The values Marie Walsh grew up with amid the cows, heifers, corn and milk of a Delaware County dairy farm said the values her family held most dear were tied to social justice, human dignity, and helping others.
Next month, she’ll retire after 35 years of helping people in need through her work with the Catholic Charities of Cortland County.
As executive director, Walsh worked with clients from all walks of life. From teenage mothers to individuals with mental illnesses, to inmates at the Cortland County Jail, Walsh’s goal was to help improve their lives.
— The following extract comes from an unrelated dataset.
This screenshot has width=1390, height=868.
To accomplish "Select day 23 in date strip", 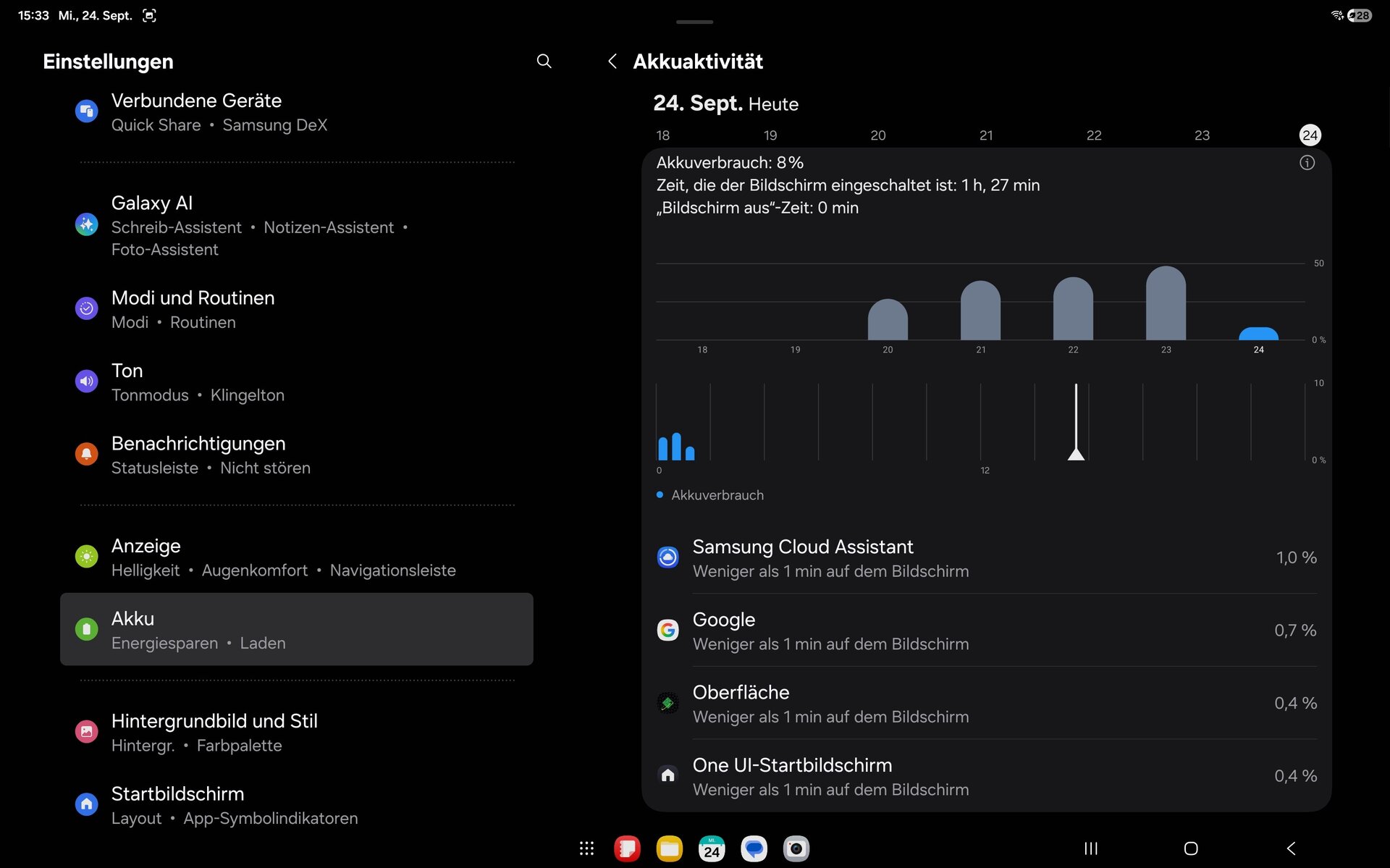I will pos(1202,135).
“There are people we still work with today, that we started working with in the ’80s when they first came out of the mental hospitals, and there are many people we worked with until they passed away,” Walsh said. “That long-term relationship with people has been so rewarding. I still run into people that were teen moms when I was running that program in the ’80s. Now they’re grandmas, but they still consider us family.”
Although she has another seven weeks before she retires officially, Walsh’s team is already feeling her absence.
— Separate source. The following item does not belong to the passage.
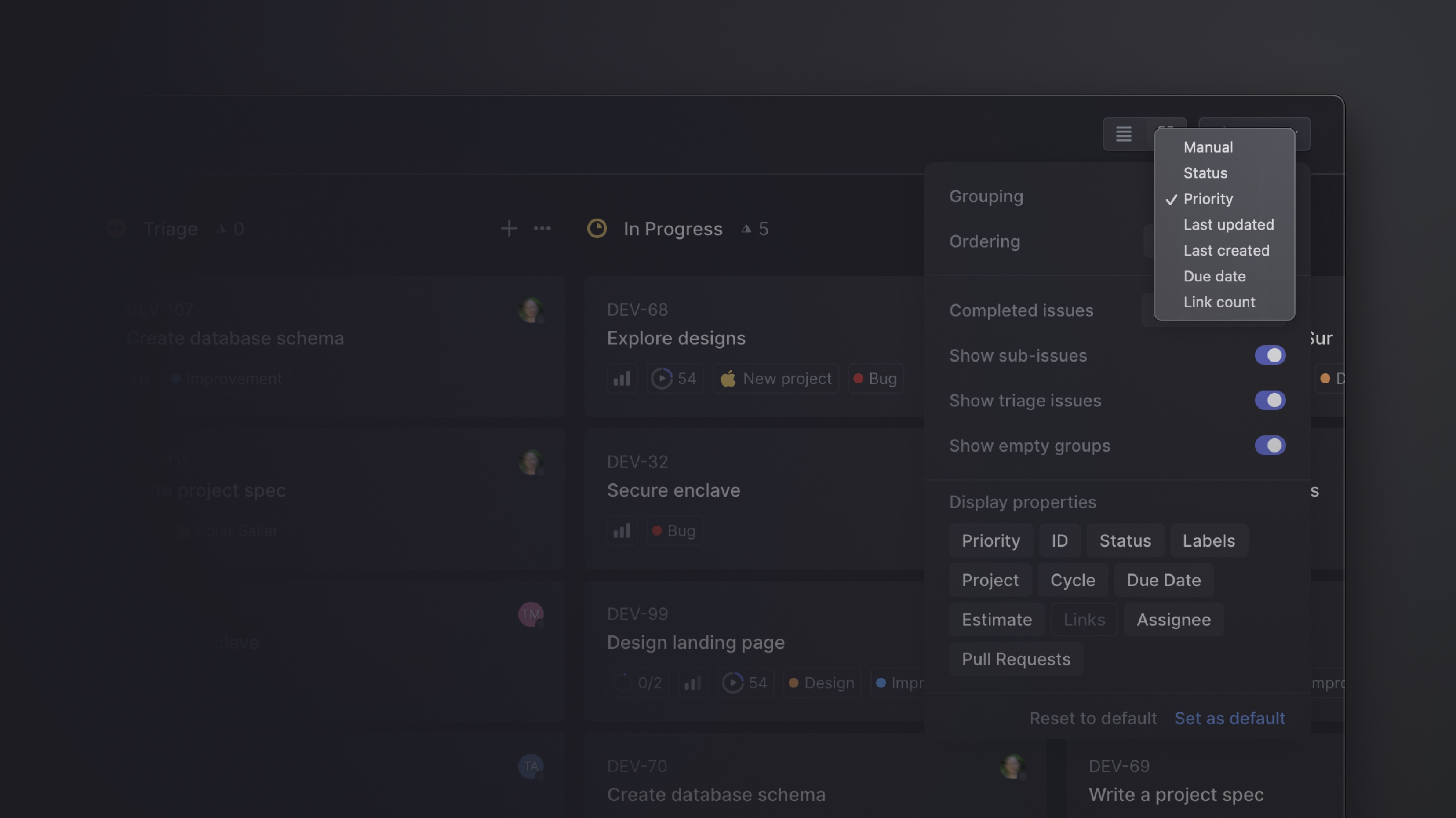Turn off Show triage issues switch
Viewport: 1456px width, 818px height.
(1270, 400)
“If I think about it too much, I’m going to start bawling,” said Mary Jordan, her eyes welling with tears. “It’s been a great place to work, they’re very family-oriented. Marie is always on top of things, she knows who needs help and works to get people the services they need. She’s a go-getter and she always has been.”
Jordan, an administrative assistant, has worked for the Catholic Charities of Cortland County for nearly 30 years.
“We formed a bond over the years and we’ve done a lot of projects together,” Jordan said, pausing to borrow tissues. “We’re all going to miss Marie. She’s done a great job leading the agency. We’ve expanded a great deal since Marie’s been the executive director, she’s an active person in the community and cares about those that need help.”
Walsh’s successor has yet to be hired by the board of directors.
“We’re going to miss Marie, she’s done so much and she’s so well-known in the community,” said Carol Clarke, president of the board of directors. “She’s a hard worker who truly looks at the needs of the clients we service, and asks, ‘Are there other ways we can address their needs, other programs we need to develop?’”
“I just hope that the next executive director has an engaging and open mind,” Walsh said. “I hope it’s someone who will take the time to really learn, if they don’t already know, about this community.”
Looking back, Walsh said she fondly remembered certain services like the food pantries and summer youth programs, but wishes they could have done more, such as housing projects to provide direct services to children and their families.
“We do have some real issues in this community related to poverty that need more attention,” she said. “I hope those projects will continue. Somebody new will come in and they’ll pick up the pieces and start working on even more projects.”
Walsh said that so far her retirement plans are simply to not have plans.
“We’re going to still be here, I live right here in town and my husband has his (law) practice here, so we’re not going anywhere,” she said, reassuring her co-worker. “I’m looking forward to not having an agenda, just spending more time at home.”